Why is BECLossWithLogits compute different value from CrossEntropyLoss


I am trying the nn.BCELossWithLogits now, and this is my code:

    logits = torch.randn(1, 2, 4, 4)
    label = torch.randint(0, 2, (1, 4, 4))

    criteria_ce = nn.CrossEntropyLoss()
    loss = criteria_ce(logits, label)

    criteria_bce = nn.BCEWithLogitsLoss()
    lb_one_hot = logits.data.clone().zero_().scatter_(1, label.unsqueeze(1), 1)
    loss = criteria_bce(logits, lb_one_hot)

In theory, these two loss should have same value, since they are both binary classification loss. Why the loss value is actually different, with one to be 2.01 and the other to be 0.77 ?

Hi coincheung!

First the what:

BCEWithLogitsLoss expects a single (real) number per sample
that indicates the “strength” of that sample being in the “1”
state (the “yes” state, if you will).

To recover the loss you get with CrossEntropyLoss you need to
pass in the difference of your state-1 and state-0 strengths.

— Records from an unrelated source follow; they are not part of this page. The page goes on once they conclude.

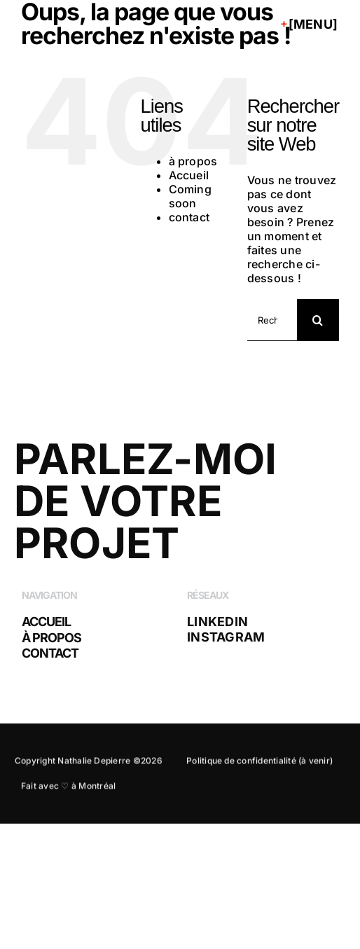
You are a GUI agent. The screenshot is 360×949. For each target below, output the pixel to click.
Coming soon (190, 196)
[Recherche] (318, 320)
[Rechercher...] (272, 320)
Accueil (189, 175)
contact (189, 217)
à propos (193, 161)
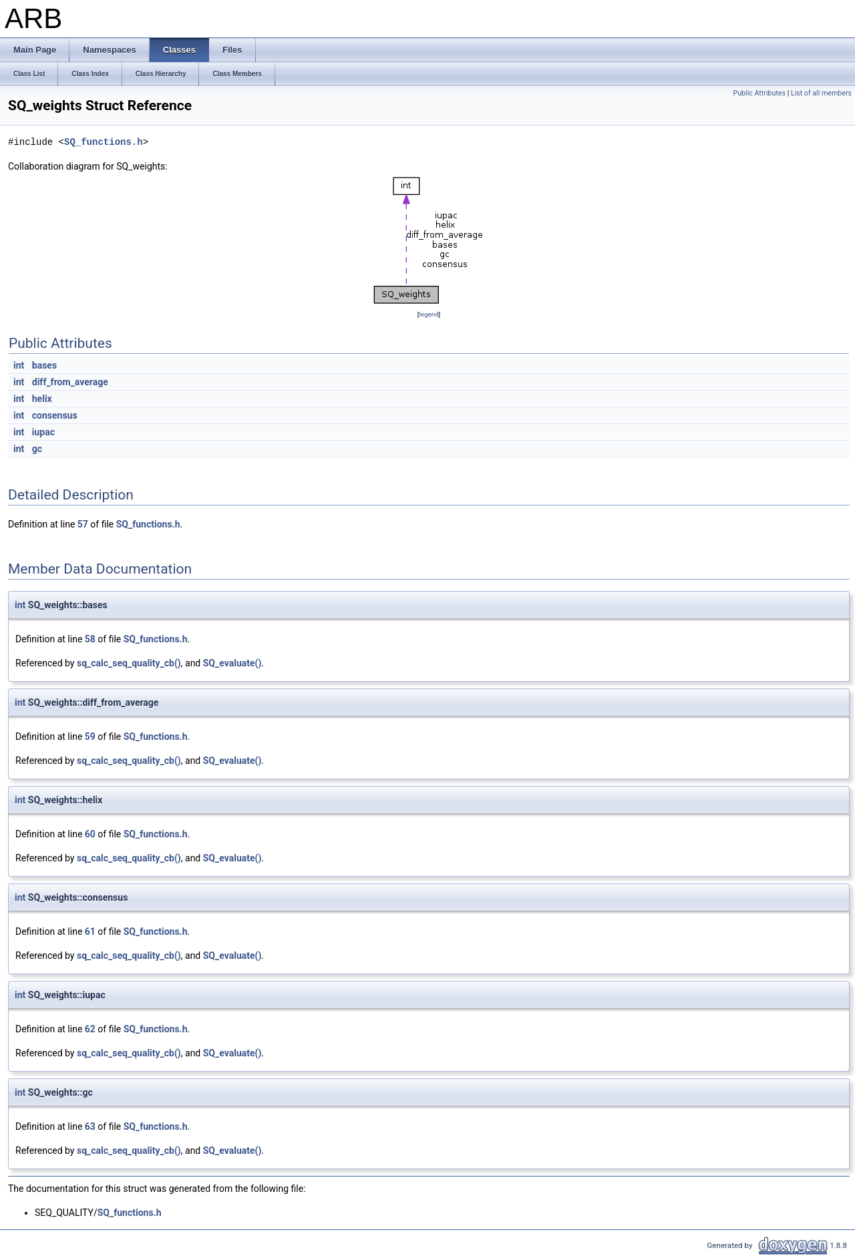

This code performs the calculation I think you want:
(For simplicity, I’ve removed two of your dimensions; the labels
are now a vector of five samples, with labels.shape = [5].)

import torch
import torch.nn as nn

preds = torch.randn (5, 2)
labels = torch.randint (0, 2, (5, ))

logits = preds[:, 1] - preds[:, 0]
bcelogitsloss = nn.BCEWithLogitsLoss()(logits, labels.float())

celoss = nn.CrossEntropyLoss()(preds, labels)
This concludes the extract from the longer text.